=== GIVEN TEXT ===

Lat week’ s set of US economic data delivered the picture of a slowing US economy with rather persistent inflation. Core PCE came out at QoQ 2.1% (from 2% last) while the MoM PCE deflator, measuring overall price changes for goods and services purchased by consumers rose 0.4% came in a fair bit higher than the 0.2% expected. At the same time Chicago PMI dropped sharply, posting a third consecutive decline while pending new home sales dropped by the most in four months. Jobless claims climbed as well and with the NFP (unreliable) data due out next Friday, 70% of US states are now seemingly reporting rising unemployment as well.

 

Global stocks marched higher but with only four of the Mag 7 standing as such (as AAPL, GOOG and Tesla now traded with a lost positive trend and momentum, still covered up by the super strong Nvidia continued performance. Apple was removed from Goldman’s list of top buys over the week end after underperformance in its stock amid concerns over weak demand for its key products. This is having some to think that Mag7 should be replaced by the Super7 European stocks.

 

While the dollar traded slightly lower towards the end of last week with yields going lower as well, precious metals rallied, breaking out on the upside, possibly in response to the unsustainable US debt trajectory.




Numbers have become difficult to grasp but one perhaps sums them all up nicely. It now takes 100 days for the US debt to increase by one trillion (now totalling USD35trn), with an average US budget deficit of 9.3% of US GDP over the past four years.

 

That said, the move into bitcoin was even stronger, delivering the best performance so far this year with a 49% gain, propelled by the debt situation and more importantly by the 11 cash spot XBT ETF’s launched last month which enable a wider and faster institutional adoption coupled to supply constraints linked to the upcoming bitcoin halving (which will reduce future XBT daily supplies). The entire crypto market is now following suit as well…

 

One of the paradoxes of the exploding debt situation is the continued narrowing in credit spreads. At 323bps, HY (high yield) spreads have only been tighter 3% of the past 16 years and with the same observation for IG (Investment Grade) spreads at 93bps.


 

 


An interesting article discussing Fed Balance Sheet normalization was published on Friday referring to Christopher Waller, member of the Federal Reserve Board of Governors, and Dallas Fed president Lorie Logan laying out broad principles on how far and how fast QT should go with probably another USD400bn to go, until the Fed ORR (overnight reverse repo) reaches zero, at which point the Fed would stop QT (to avoid liquidity problems) and move to something else (QE?).


In a speech delivered on Friday, Christopher Waller also said he favored, as part of the Fed balance sheet normalization, first to see the Fed Agency MBS holdings go to zero (those bonds have low interest rates and are slow to run off the Fed’s balance sheet due to low prepayment) and second, to shift Treasury holdings towards a larger share of short term tbills. Perhaps the Fed considers long term yields and mortgage spreads as being too low after all and considers some form of “operation twist” to normalize the curve and shift it back towards a more positive shape.

===

• _GIVEN INSTRUCTION A_: Pull out every line of the entries that contains the word "Open".
The entries that come next are unrelated to the market commentary.

=== RAW DATA ===

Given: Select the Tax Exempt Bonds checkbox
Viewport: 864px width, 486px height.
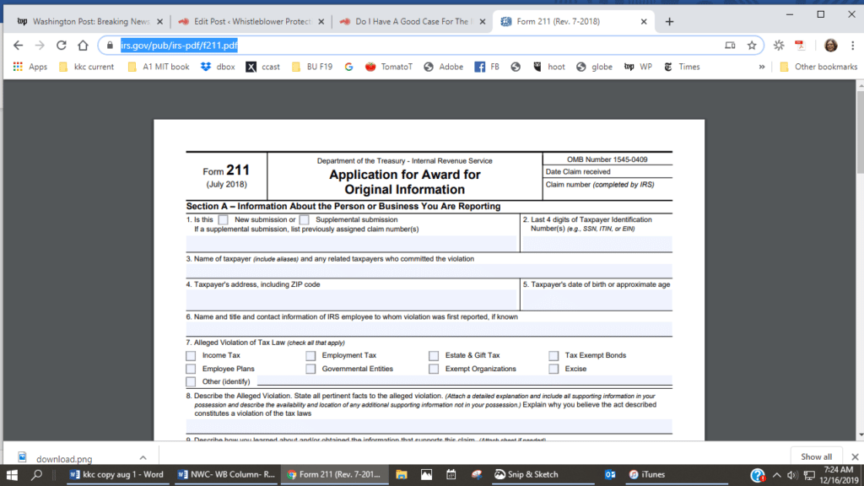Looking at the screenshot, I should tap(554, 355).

===
=== RAW DATA ===

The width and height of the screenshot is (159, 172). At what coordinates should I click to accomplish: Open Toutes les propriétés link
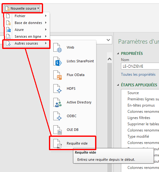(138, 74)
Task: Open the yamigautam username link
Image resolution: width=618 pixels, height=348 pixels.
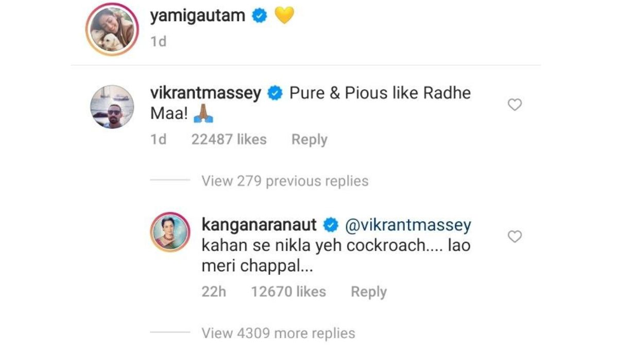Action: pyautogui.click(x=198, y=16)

===

• _GIVEN INSTRUCTION B_: Reproduce, word for word, the passage of the market commentary between "While the dollar" and "past four years.", inclusive.

• _WRITTEN RESPONSE A_:
The width and height of the screenshot is (159, 172). At what coordinates should I click to accomplish: Open Toutes les propriétés link
Task: Open the yamigautam username link

• _WRITTEN RESPONSE B_:
While the dollar traded slightly lower towards the end of last week with yields going lower as well, precious metals rallied, breaking out on the upside, possibly in response to the unsustainable US debt trajectory.




Numbers have become difficult to grasp but one perhaps sums them all up nicely. It now takes 100 days for the US debt to increase by one trillion (now totalling USD35trn), with an average US budget deficit of 9.3% of US GDP over the past four years.